I have been catalouging reasons why I am pushing myself. My daughter's future, my parents' past. My cousin reliving Khe Sanh, my other cousin who is different after a couple (3?)tours in Iraq, yet another cousin washed out on Wall Street at 25. Friends in foreclosure, my mother in law's whispered conversations wondering if she should go back to work.
All of this fits into my personal calculus, but, deep in my heart, my motivation is a profound love for what I hope my country can be.
Hope is a funny thing. Nothing hurts worse, nothing feels so right. My extended family will gather around the stump of the Lynching Tree on the 8th and collectively tell the youngest amongst us the stories of crushing defeats and dark nights filled with fear. But running through the narrative will be a little light that shines: slavery and Ben buying his way out twice, building schools and rebuilding them after they were burnt down, finding a way after losing everything in the Depression, my mom watching relatives swinging gently from tree branches for being uppity, but never failing to pass that same sense of manhood to her sons.
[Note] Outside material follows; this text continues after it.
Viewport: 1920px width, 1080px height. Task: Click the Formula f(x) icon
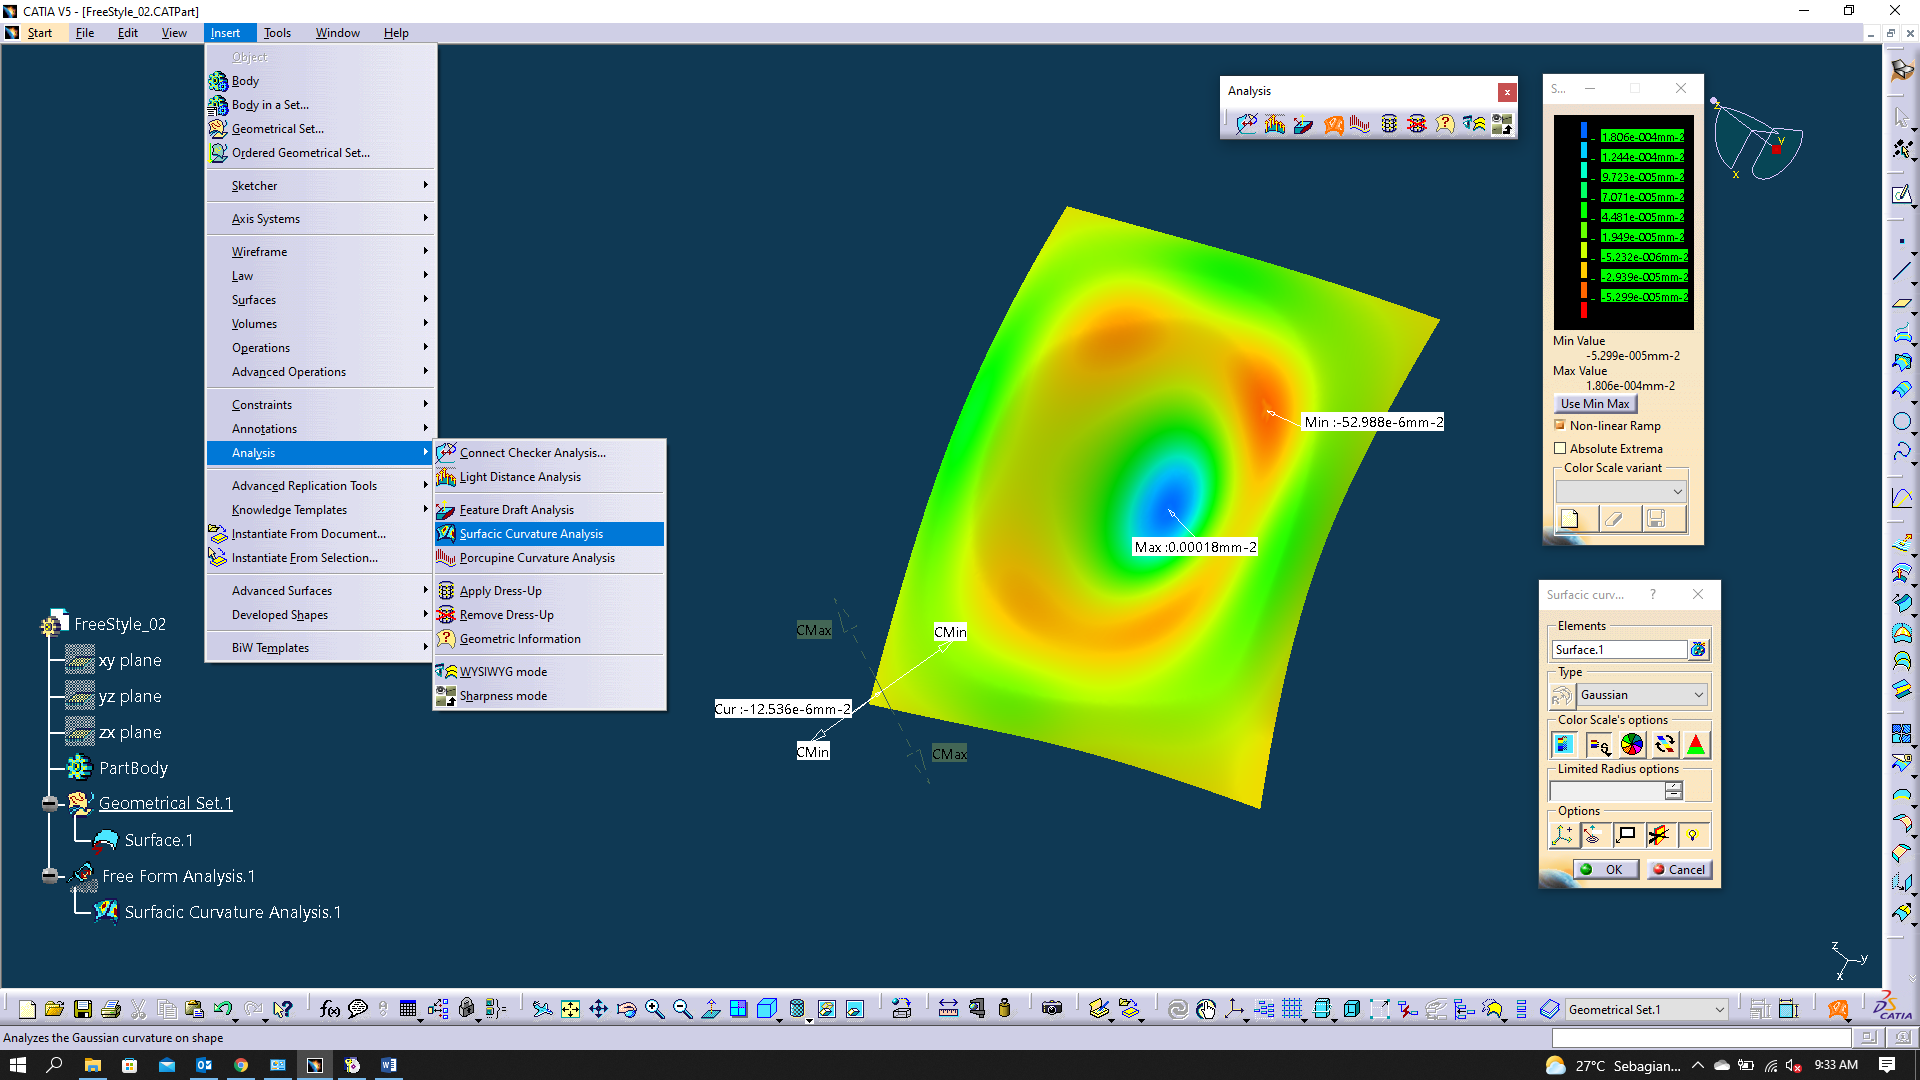[x=329, y=1009]
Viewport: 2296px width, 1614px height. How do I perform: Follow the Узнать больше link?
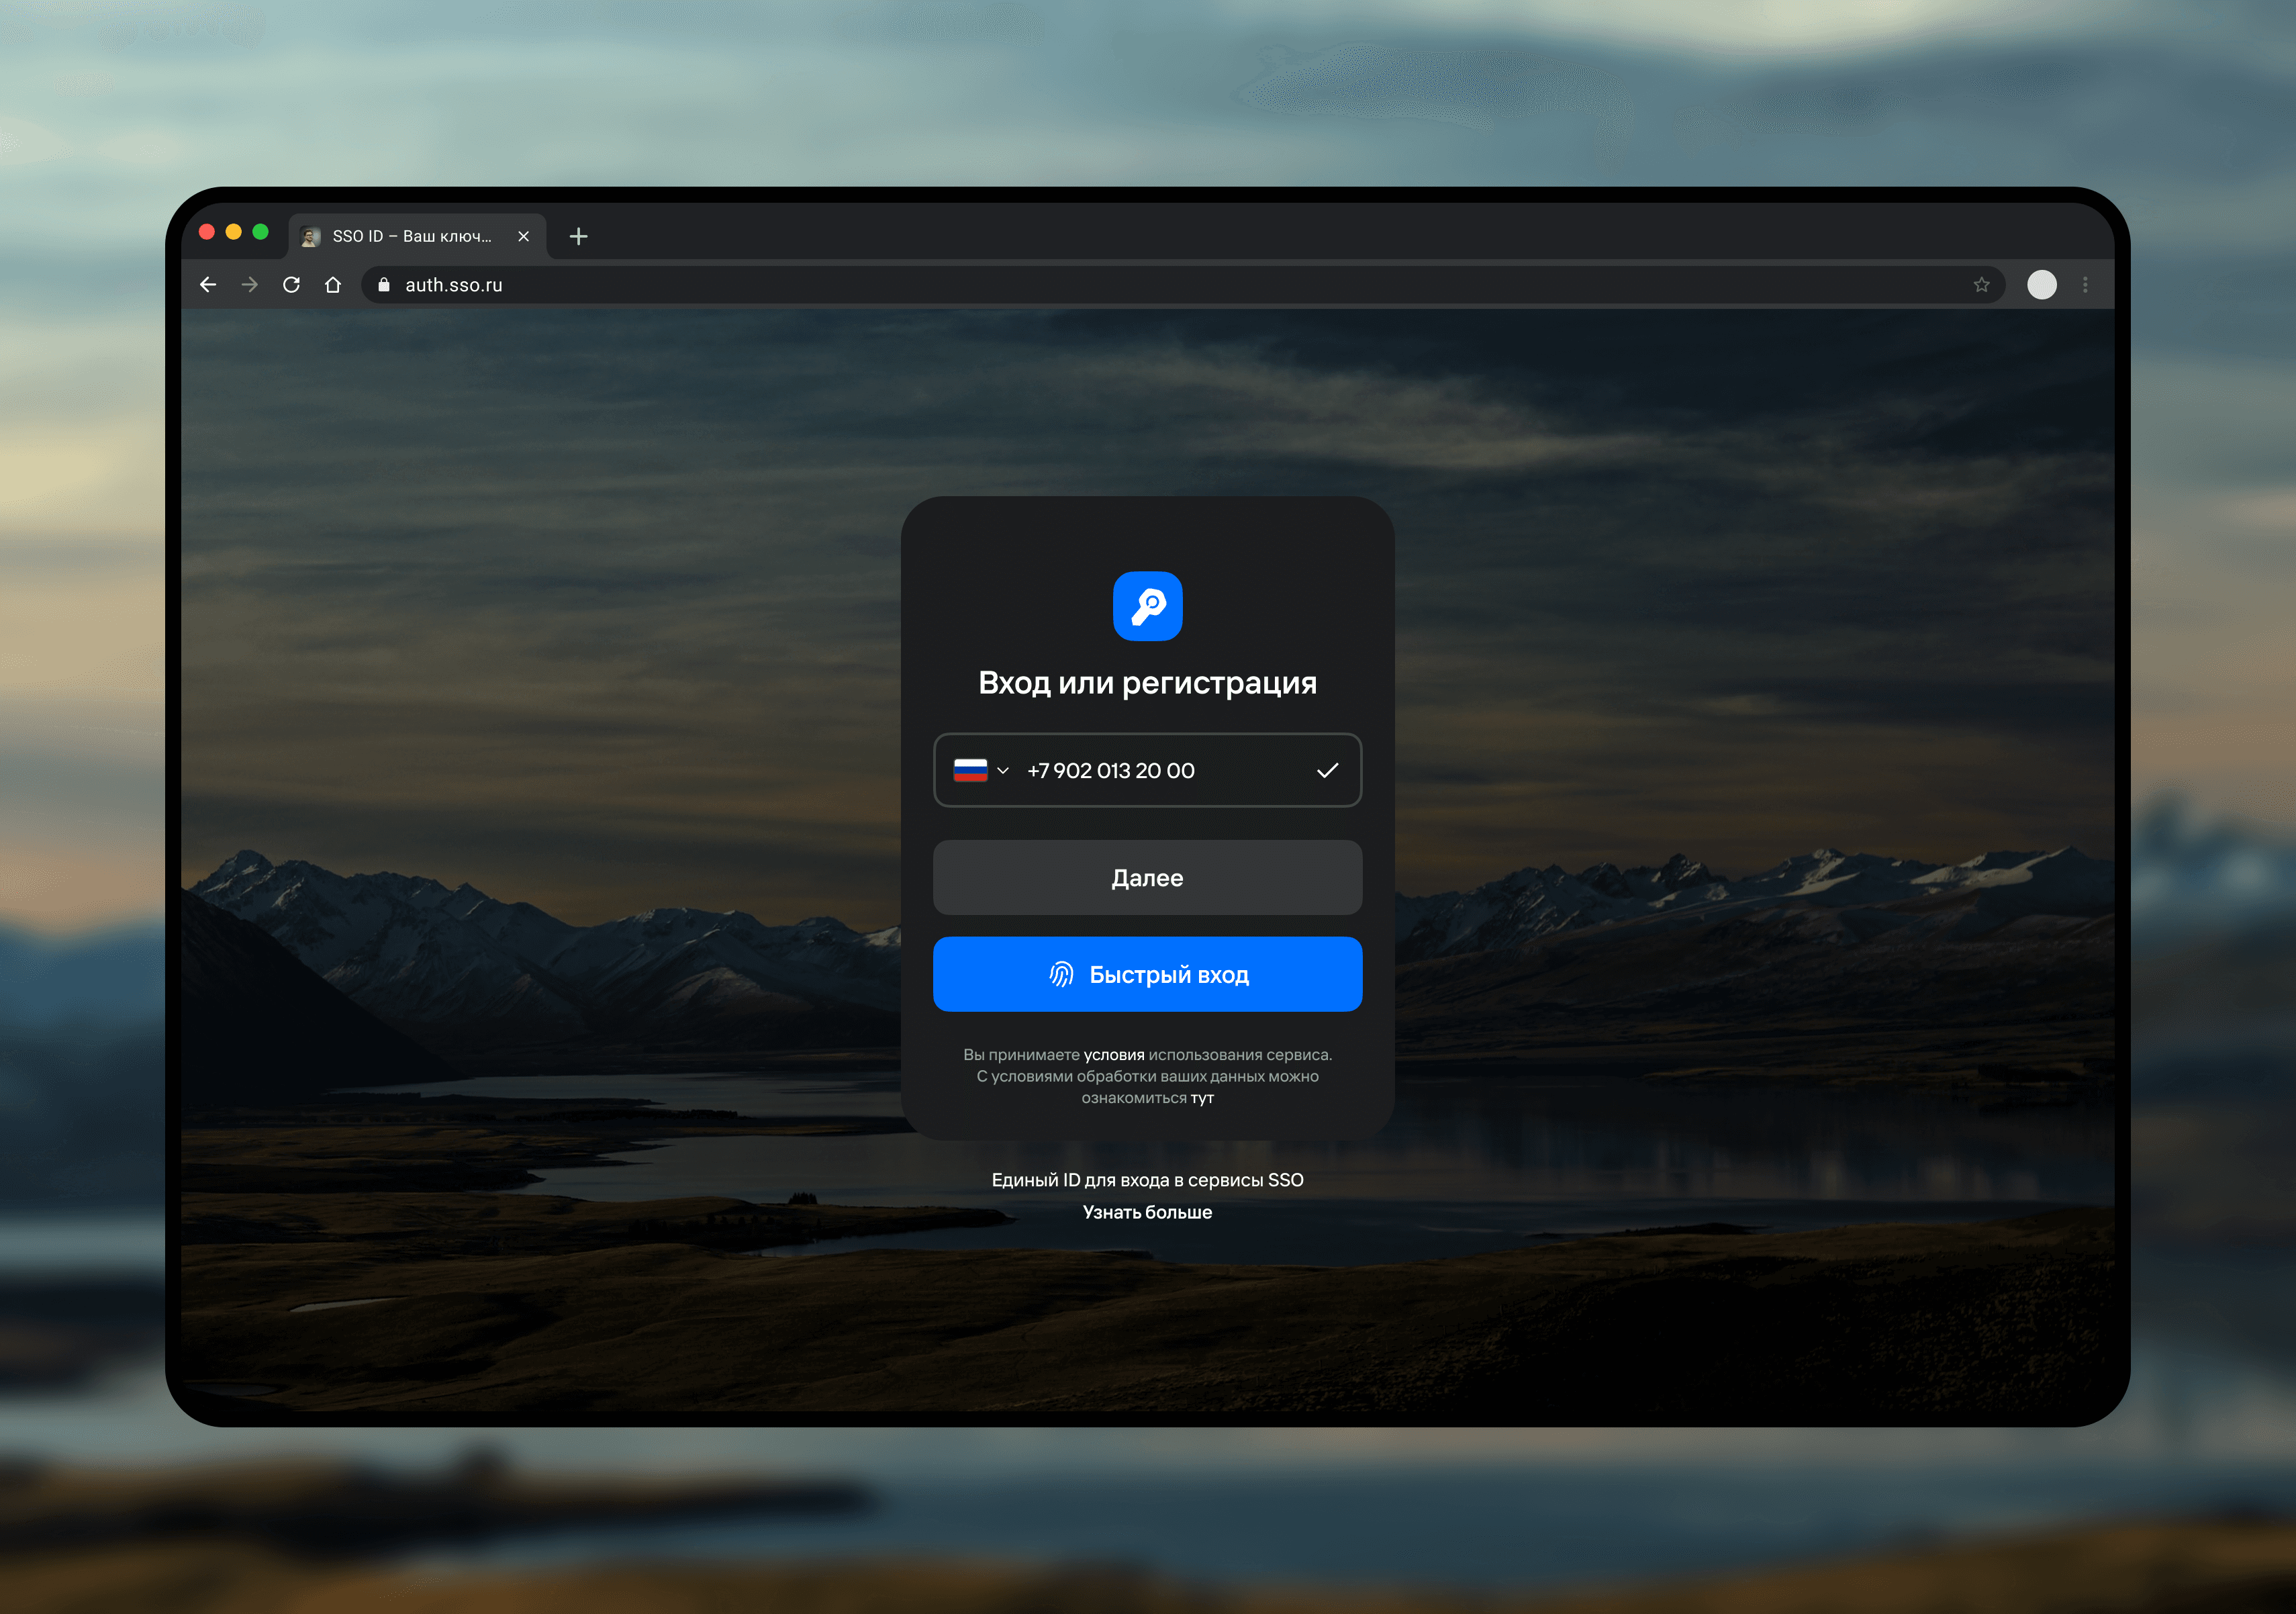coord(1147,1212)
We hope against hope, and as each generation has risen, we have been able to unlock this Pandora's Box that is America to let that last, tiny little thing called hope out.
For me, Obama embodies that hope, that idea that we, the people, means me the person. That a black guy with a "terrorist" name is 7 days, 10 hours give or take from winning the highest office in the land speaks so clearly to the fact that America is starving for hope. I absolutely adore the diaries about unreconstructed racists saying they are going to vote for the n*****; for many of these people these days, forget their guns and their religion, hope is the only thing left.
Everyone can do something to get Senator Obama over the top. It doesn't matter what it is, even if it is only encouraging a family member to vote or extending the kindness of giving a bottle of water to a volunteer walking the neighborhood doing GOTV. In the darkness, each tiny step towards the light helps to move mountains. The key is to actually do it. Fatigue is no excuse, you can rest next week. Lack of funds does not prevent you from knocking on your neighbor's door to make sure they are voting. Next Tuesday, we will either feel elated or crushed; dare to hope that hope will triumph and rest easy in the knowledge that you have done your best.